Key Highlights
- Bank of America upgraded Corning’s price target from $144 to $155 while reaffirming its Buy rating
- GLW shares rose more than 5% on March 23, finishing near $131–$133 after starting at $124.58
- The company granted US Conec a license for its PRIZM TMT optical ferrule technology aimed at AI infrastructure
- Corning introduced multicore fiber solutions and co-packaged optics at the OFC 2026 conference for hyperscale networks
- Latest quarterly earnings revealed 20% revenue growth to $4.22 billion and 72% EPS increase to $0.62
Shares of Corning (GLW) surged more than 5% during trading on March 23, 2026, propelled by an analyst upgrade from Bank of America and strategic product launches targeting AI-driven data center infrastructure.
BofA analyst Wamsi Mohan elevated the firm’s price objective for GLW from $144 to $155, maintaining a Buy recommendation. This adjustment signals increased optimism about Corning’s role in optical connectivity as capital expenditures for data centers accelerate.
The price target revision follows a pattern of upward adjustments. Citigroup previously set a target of $170, while BofA had already increased its projection from $120 to $144 in recent weeks. The consensus price target among Wall Street analysts currently hovers around $129.54, with projections ranging as high as $171.
GLW began the trading day around $124.58 and peaked at $135.26 during the session before settling in the $131–$133 territory. NYSE volume exceeded 13 million shares, significantly higher than normal activity.
During the OFC 2026 industry conference, Corning presented an array of innovative solutions tailored for dense AI networking environments. The portfolio featured next-generation multicore fiber, co-packaged optics platforms, and expanded-beam ferrule designs optimized for space-constrained data center architectures.
US Conec Secures PRIZM Technology License
Corning revealed a licensing agreement granting US Conec access to its PRIZM TMT optical ferrule innovation. This technology enables higher fiber connection density within confined spaces—a critical capability as data centers seek to maximize bandwidth within limited physical infrastructure.
The announcement complements Corning’s existing $6 billion supply agreement with Meta for optical cabling solutions. Hyperscale operators like Meta represent crucial demand sources as they expand infrastructure to accommodate generative AI computational requirements.
Corning’s latest quarterly performance supports the positive trajectory. Revenue increased 20% to reach $4.22 billion. Earnings per share jumped 72% to $0.62. Management provided guidance for $0.66–$0.70 EPS in the upcoming quarter and projected 15% core sales expansion.

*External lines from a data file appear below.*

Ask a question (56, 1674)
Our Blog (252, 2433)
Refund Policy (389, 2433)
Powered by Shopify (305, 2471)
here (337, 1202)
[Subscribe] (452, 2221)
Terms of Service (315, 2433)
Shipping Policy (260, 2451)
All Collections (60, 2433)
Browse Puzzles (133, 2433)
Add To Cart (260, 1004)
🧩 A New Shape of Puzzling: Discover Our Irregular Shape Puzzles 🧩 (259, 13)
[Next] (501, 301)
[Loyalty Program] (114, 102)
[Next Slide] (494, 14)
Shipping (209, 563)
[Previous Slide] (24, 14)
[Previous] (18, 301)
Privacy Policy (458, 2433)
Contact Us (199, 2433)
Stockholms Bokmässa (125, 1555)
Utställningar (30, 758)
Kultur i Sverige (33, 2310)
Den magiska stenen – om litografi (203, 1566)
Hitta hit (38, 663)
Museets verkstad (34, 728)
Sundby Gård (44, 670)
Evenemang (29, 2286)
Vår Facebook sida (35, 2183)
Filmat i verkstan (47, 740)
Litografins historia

The optical communications division now anchors the company’s growth narrative. This segment is anticipated to deliver 15–20% annual revenue growth, driven by AI-related capital investments throughout the technology sector.
Financial Metrics and Market Position
GLW has delivered a 45.4% return year to date. Trading at $131.85, the stock remains approximately 17.8% below its 52-week peak of $160.43 reached in February 2026. A $1,000 investment made five years ago would have grown to roughly $3,307 currently.
Annual revenue totals $15.63 billion. Net income stands at $1.60 billion. The company operates with gross margins near 36% and pretax profit margins of 11.3%.
Corning has allocated $1.7 billion for capital expenditures in 2026, focusing on capacity expansion for solar and AI-related production facilities.
Several headwinds warrant consideration. CEO Wendell Weeks divested 137,514 shares in February 2026. The stock trades at a price-to-earnings ratio of approximately 70. Additionally, NVIDIA’s copper interconnect development roadmap may introduce competitive pricing dynamics in the optical market.
Three days preceding this rally, GLW declined 3.9% as geopolitical tensions involving the US, Israel, and Iran elevated energy costs and pressured industrial sector equities more broadly.
The current closing price of $131.85 suggests the market is balancing robust fundamental performance against a premium valuation that offers limited margin for disappointment.